Hoje eu acordei e fazia frio. Um frio de mentiras antigas, de vozes vorazes, sons estridentes e palavras carregadas por uma semântica triste entrando e saindo dos meus ouvidos. Olhei para o céu e pensei que poderia haver um milagre para me curar de ser tão pouca coisa. Tão pouca sabedoria, tão pouco conhecimento, tão pouco amor. Todas as coisas para as quais eu me empenho, pelas quais eu luto, estão em um lugar onde não consigo chegar. Todos os caminhos falham. Eu bem sei, ainda que não sei, que eu quero alcançar com as mãos o que está à altura da inteligência.
Coube a mim uma vida vagabunda. Acho linda essa palavra, não sei por que foi carregada com sentidos tão adversos. Vagabundo vem do latim vagabundus, que significa “pessoa que anda sem destino”, ou seja, uma vida sem raiz, que não está cravada em nenhum lugar. Uma vida que me parece leve e livre. Em geral, as raízes chegam muito tarde. Chegam num dia frio, quando se está sozinho, e as pessoas nos parecem estranhas e a vida vagabunda parece se atar aos nossos pés com o peso de um tonel.
Saio de casa com esses pensamentos incongruentes e busco um Café que me sirva pão com manteiga na chapa, um pingado quentinho e um sorriso sincero. Sempre me perguntam de onde sou. Não sou de lugar algum. Na verdade, estou sempre voltando para casa, esteja lá onde esteja essa casa. Aliás, todos estamos voltando. Não sei quem foi que disse, creio que Bourdieu, que a única coisa que se pode fazer sempre é voltar. Mas tenho medo das orações passivas, me parecem perigosas e, sim, há outra coisa que podemos fazer sempre: esquecer. Borges disse que somos aquilo que resolvemos esquecer, embora eu tenha de registrar que, segundo Bobbio, “somos aquilo que recordamos”.
Hoje, eu fico com Borges e aposto no esquecimento. Esquecimento técnico. Um modo sutil de transferir alguma coisa da nossa unidade significativa para outra unidade não-significativa. Como se descartássemos um arquivo, outrora catalogado em pasta importante, para a lixeira. Uma operação que deveria ser puramente intelectual, mas, na prática, é uma ação que dói. Você arrasta um arquivo da pasta “vida” para o arquivo da pasta “morte”, o que vai esfolar até os canais menos sensíveis de seu cérebro. As reações se assemelham às da loucura. Desperta-se aterrorizado no meio da noite, vendo sombras erguerem-se pelas paredes e a melancolia do mundo correr por suas veias e artérias.

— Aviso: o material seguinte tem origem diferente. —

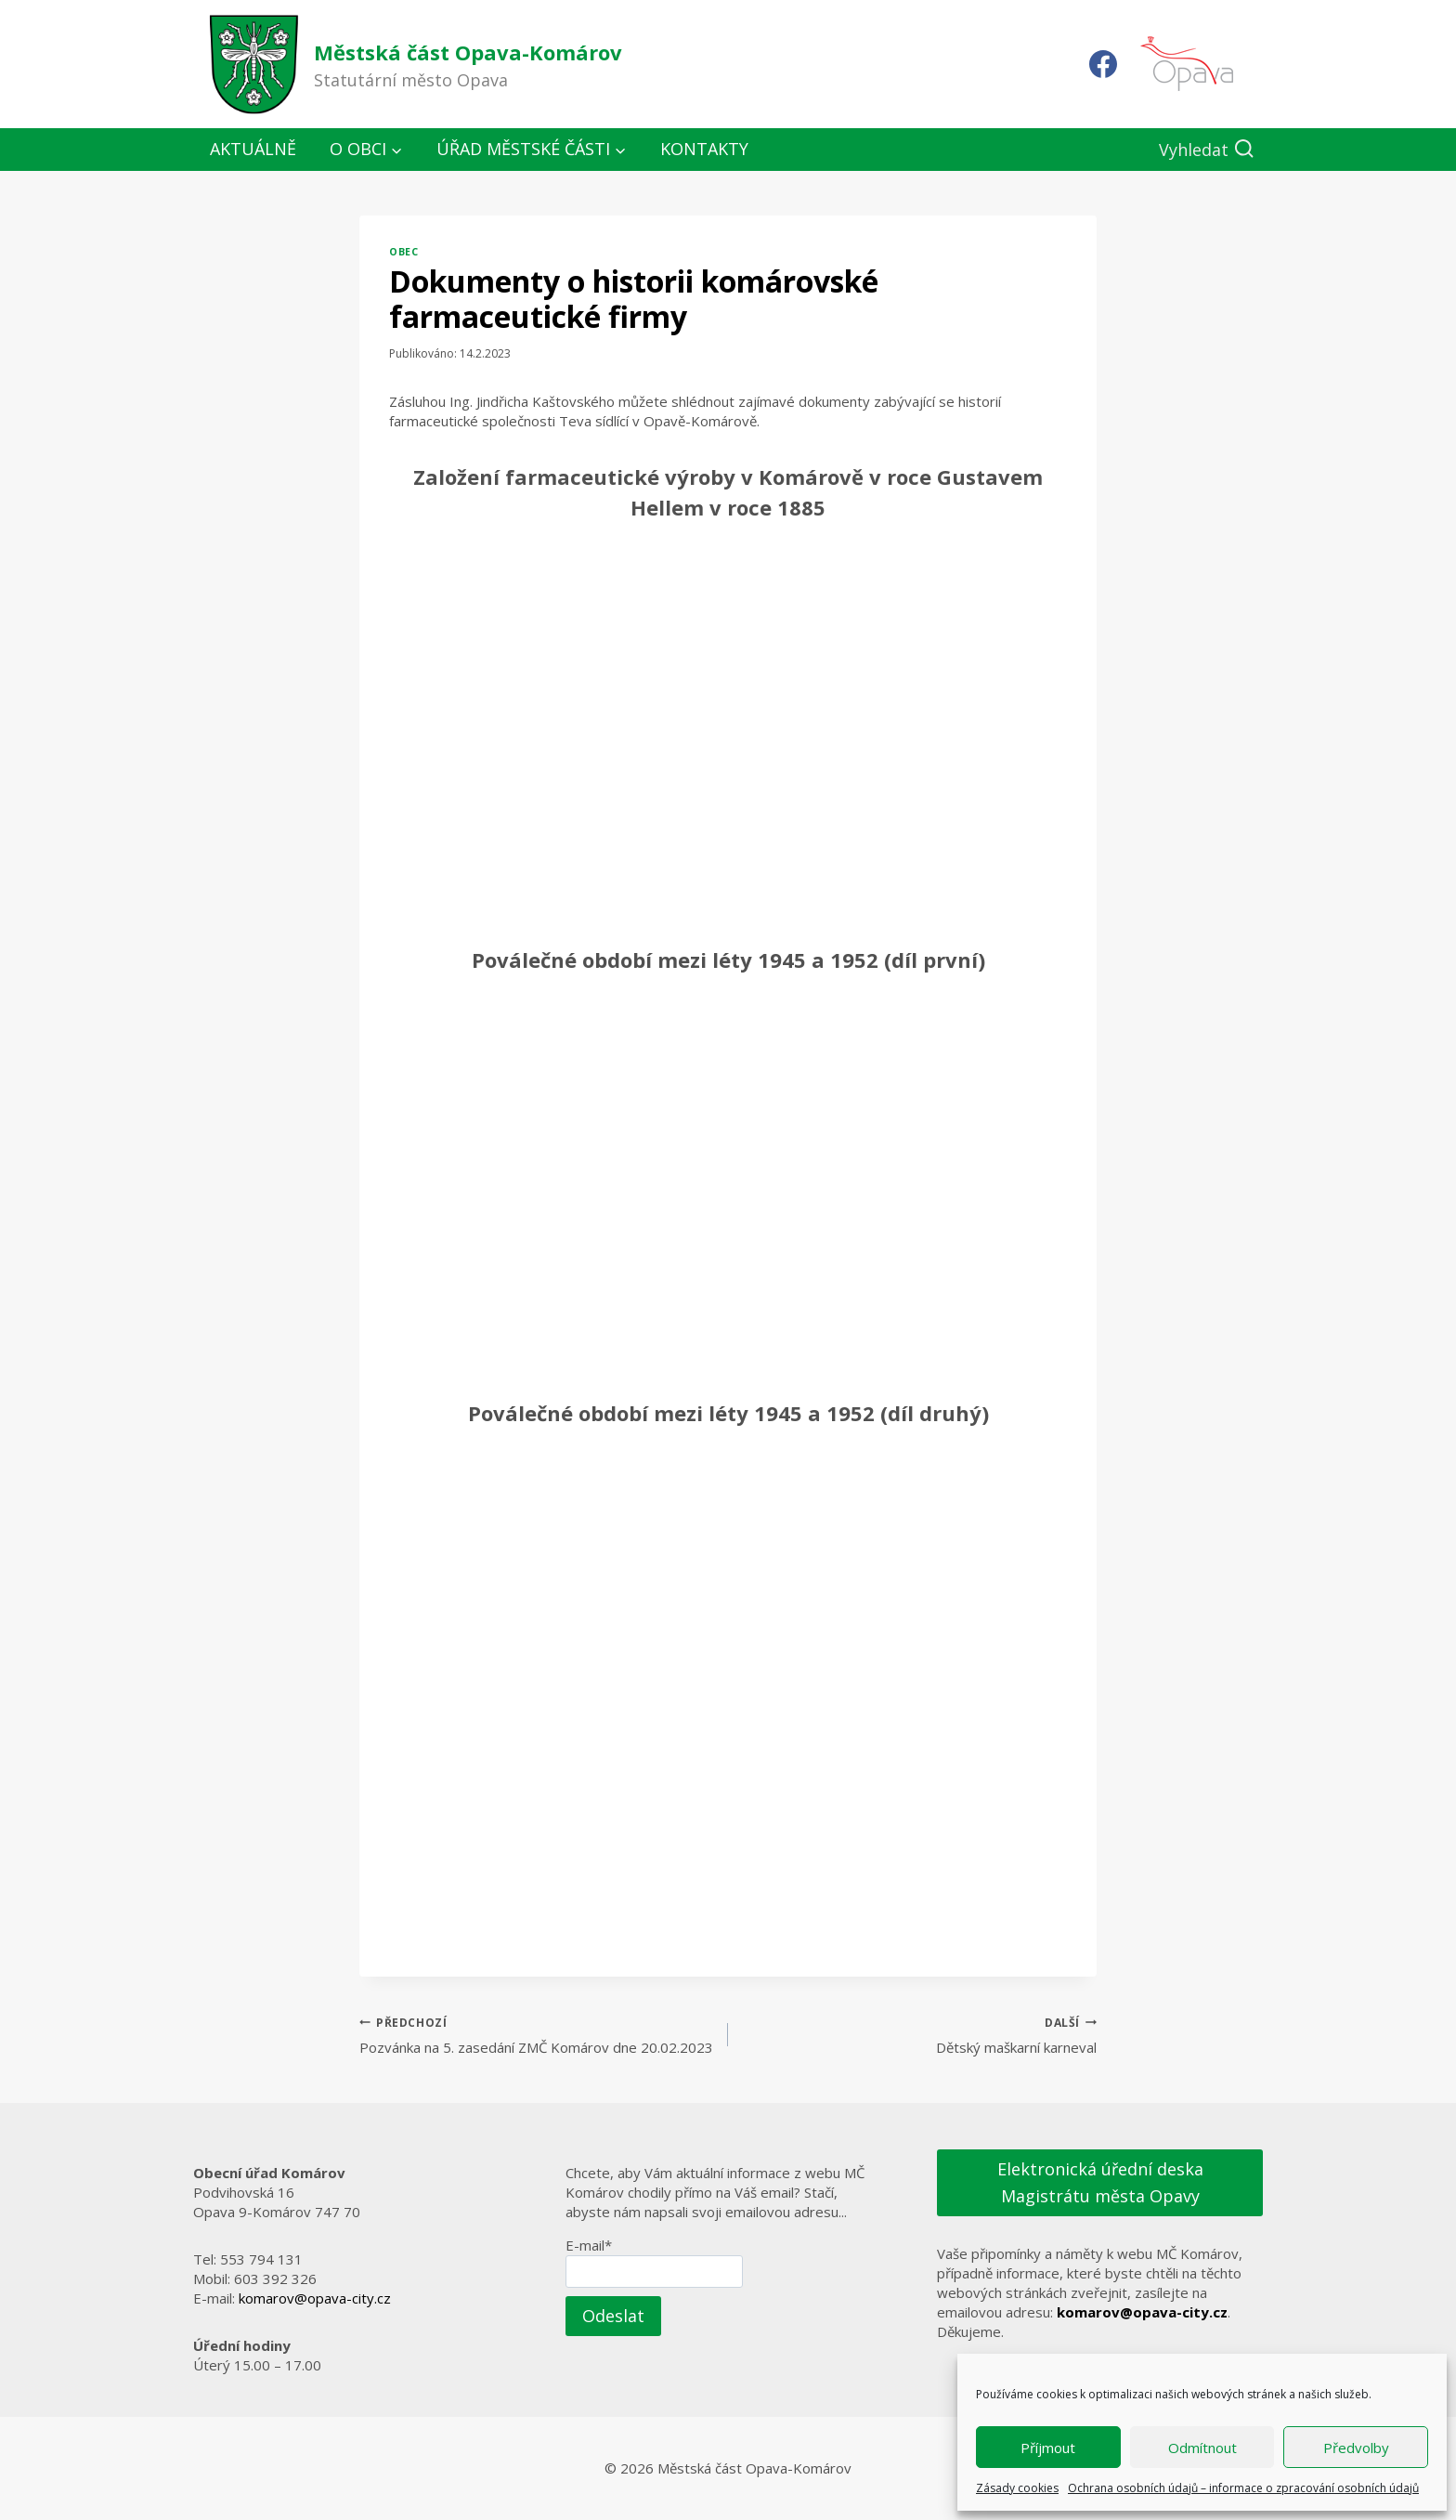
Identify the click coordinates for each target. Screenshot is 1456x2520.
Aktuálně (253, 148)
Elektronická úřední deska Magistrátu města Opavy (1100, 2182)
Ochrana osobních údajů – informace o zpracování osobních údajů (1243, 2488)
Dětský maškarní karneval (919, 2034)
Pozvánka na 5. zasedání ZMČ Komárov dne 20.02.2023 (536, 2034)
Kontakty (704, 148)
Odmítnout (1202, 2447)
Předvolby (1356, 2447)
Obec (403, 251)
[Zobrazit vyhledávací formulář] (1206, 150)
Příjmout (1047, 2447)
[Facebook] (1103, 64)
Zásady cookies (1017, 2488)
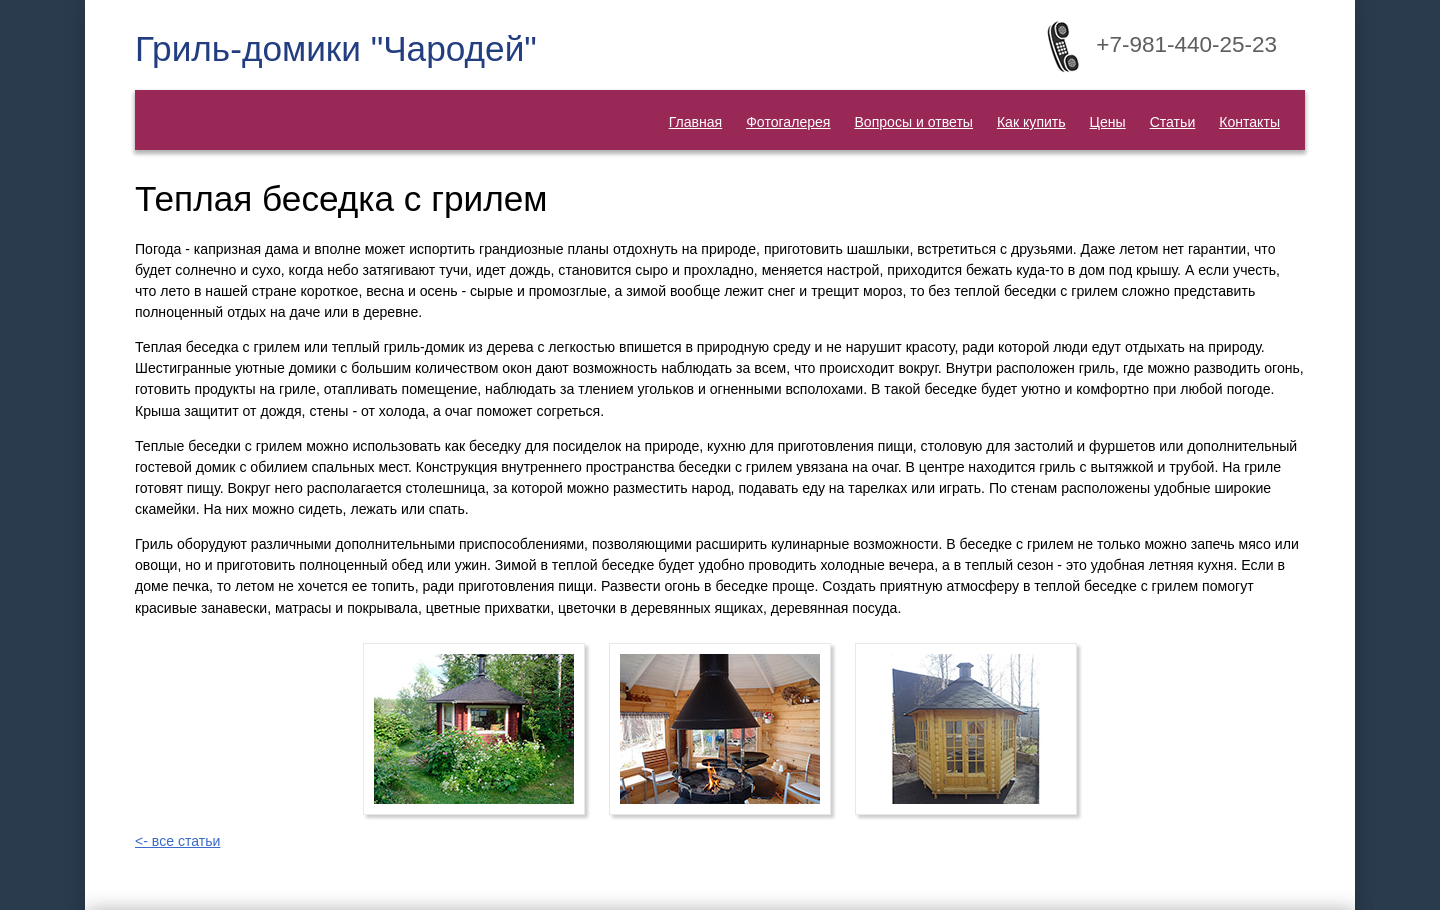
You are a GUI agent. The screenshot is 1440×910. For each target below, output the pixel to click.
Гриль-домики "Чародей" (336, 48)
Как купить (1031, 122)
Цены (1108, 122)
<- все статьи (177, 841)
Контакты (1249, 122)
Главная (696, 122)
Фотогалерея (788, 122)
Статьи (1173, 122)
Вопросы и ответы (913, 122)
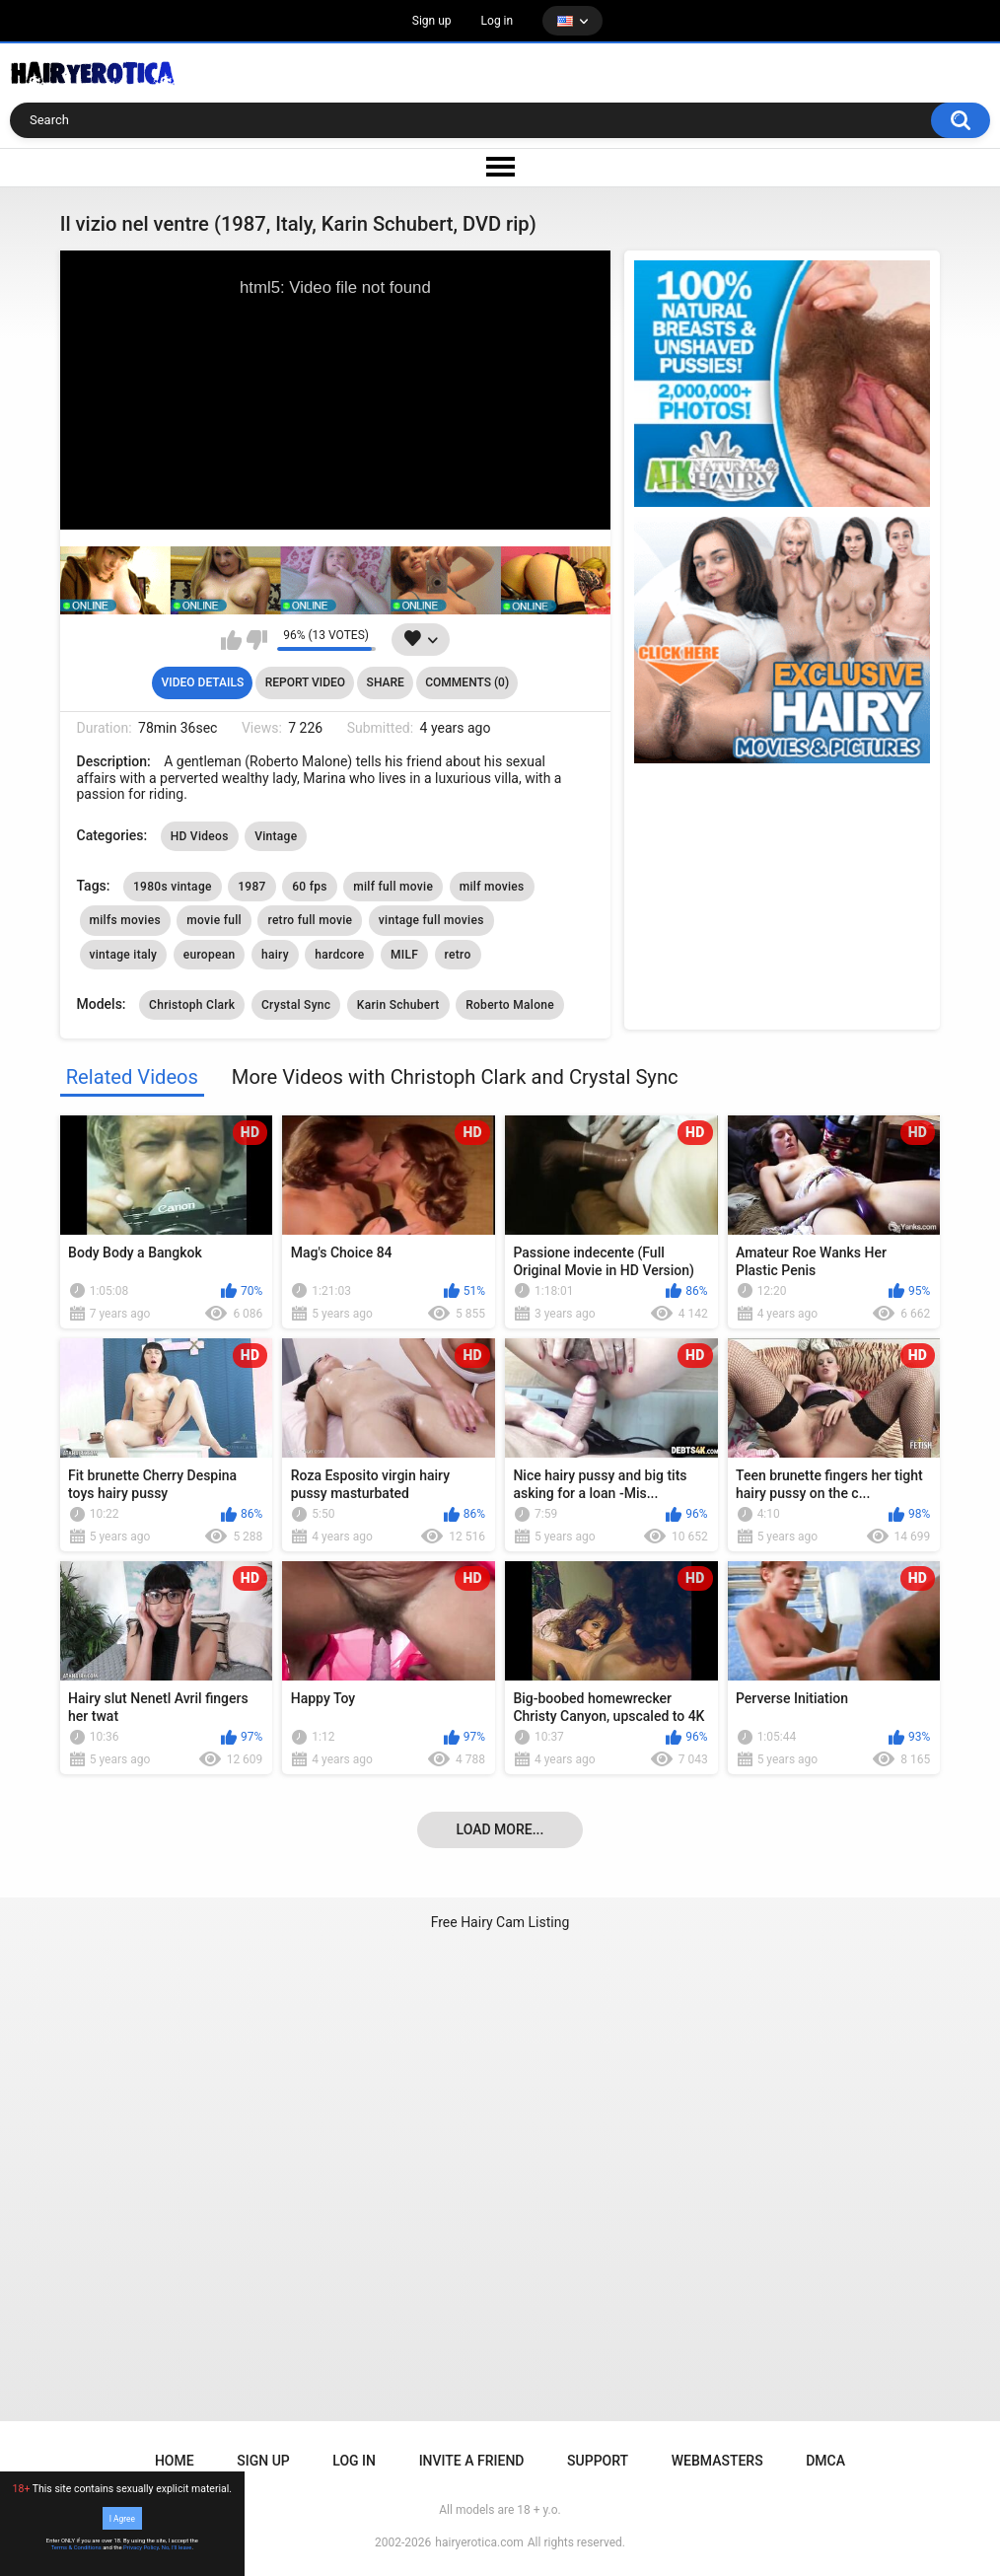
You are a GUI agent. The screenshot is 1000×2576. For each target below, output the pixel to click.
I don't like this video (257, 640)
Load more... (500, 1829)
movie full (214, 920)
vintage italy (124, 955)
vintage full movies (431, 920)
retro (458, 955)
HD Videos (200, 836)
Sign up (432, 21)
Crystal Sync (295, 1005)
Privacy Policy (141, 2547)
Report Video (305, 682)
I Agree (122, 2518)
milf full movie (393, 887)
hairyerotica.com (479, 2542)
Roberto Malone (509, 1005)
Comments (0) (467, 682)
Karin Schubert (398, 1005)
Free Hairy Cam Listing (500, 1922)
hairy (275, 955)
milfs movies (125, 920)
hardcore (339, 955)
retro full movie (309, 920)
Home (174, 2461)
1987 (251, 887)
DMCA (825, 2461)
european (209, 955)
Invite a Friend (472, 2461)
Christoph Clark (192, 1005)
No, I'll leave (177, 2547)
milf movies (492, 887)
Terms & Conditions (76, 2547)
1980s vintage (172, 887)
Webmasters (717, 2461)
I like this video (231, 640)
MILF (404, 955)
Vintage (275, 836)
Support (597, 2461)
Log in (497, 21)
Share (385, 682)
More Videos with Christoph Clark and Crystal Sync (455, 1077)
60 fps (309, 887)
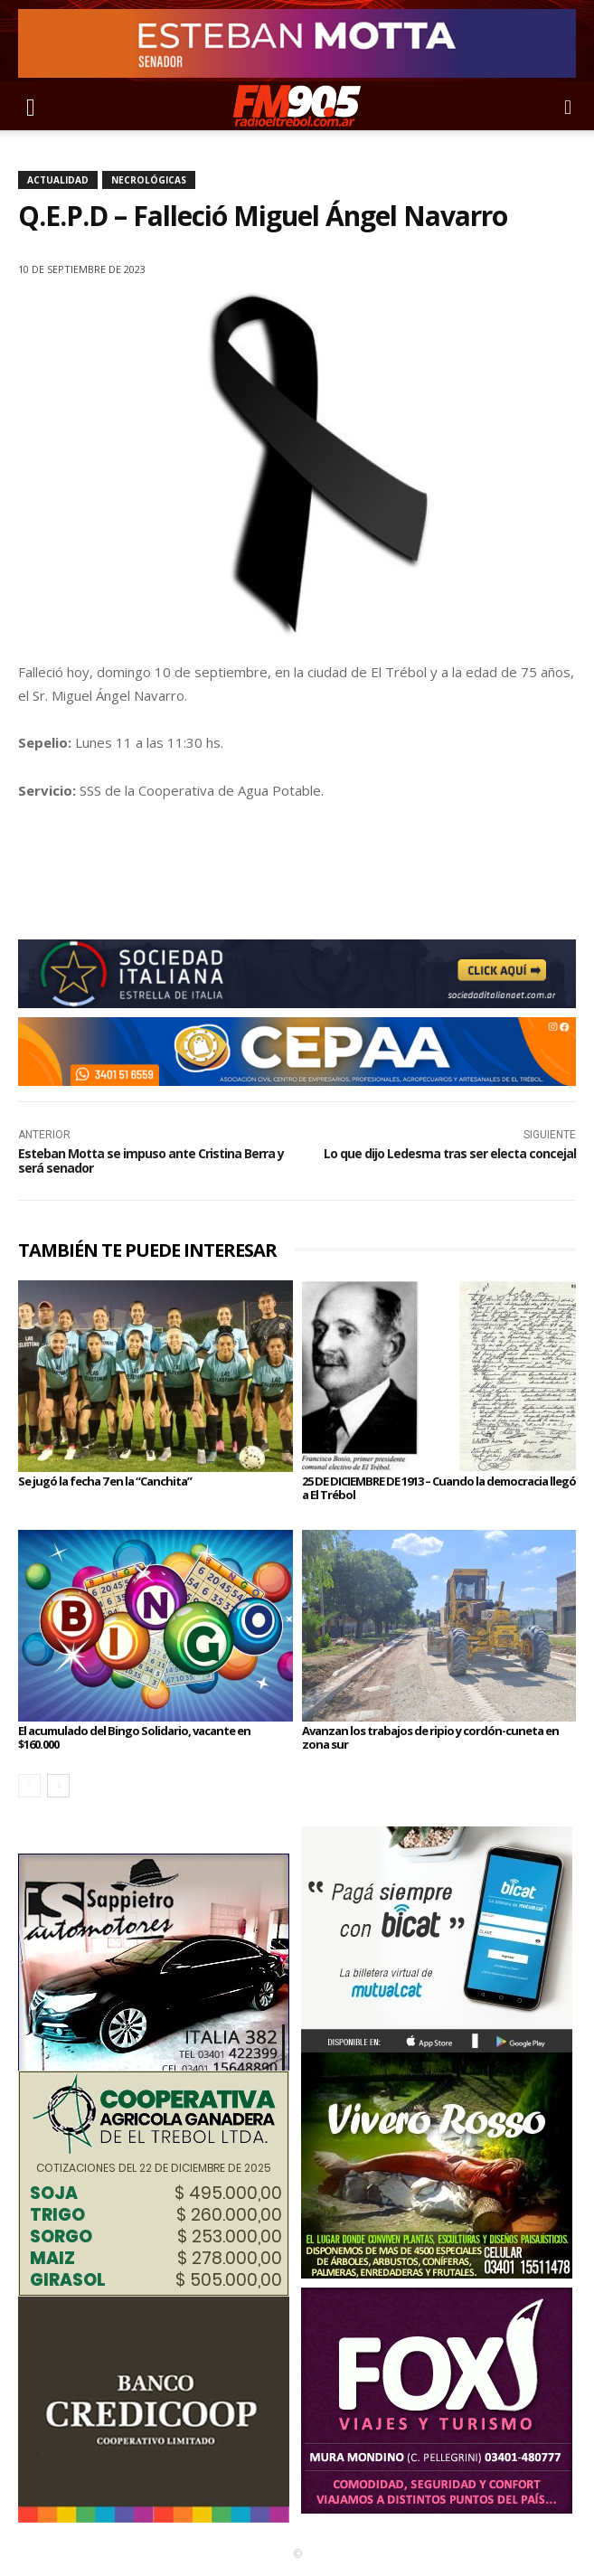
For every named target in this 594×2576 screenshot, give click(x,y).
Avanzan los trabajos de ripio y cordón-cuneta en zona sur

Ter náuseas também é normal, o estômago tem ligação com o cérebro. A sensação é a de ter engolido o universo e tê-lo de despejar no vaso.
Escatológica esta crônica, perdão, você só vai vomitar se sentir tudo excessivamente. E é mais provável que sinta, porque a realidade é um excesso, uma violência, uma alucinação. Somos seres confusos cheios de infinito, cheios de forças, as quais não sabemos como empregar, e que podem se transformar em selvageria.
Entro na cafeteria como quem entra na igreja. Nada de sorrisos sinceros. Vejo os filhos dos filhos dos filhos dos cidadãos negros, se é que já eram cidadãos, lavarem a louça dos filhos dos filhos dos filhos dos cidadãos europeus. Os demais observam futebol em uma tela de TV como se não fossem parte de essa genealogia de filhos dos filhos. Isso me parece tão incongruente, que não sei se vivo num estado de confusão ou de lucidez. Só gostaria que essa dúvida não fosse o principal efeito de nossa civilização, dessa guerra fria que não dá trégua e exige todos os dias meu juízo de valor, mesmo sobre futebol.
Ainda não sei se a vida é pouco ou demais para mim. Sei que almejo a posse, ainda que oblíqua, dos meus sentidos intelectuais. Quero o milagre de ser mais, um pouquinho mais. Que as memórias frias não me despejem no chão. Que as memórias cálidas conservem o cheiro de todos os lugares onde eu estive, que o amor sempre faça parte do meu arquivo “vida” e não me faltem sorrisos sinceros.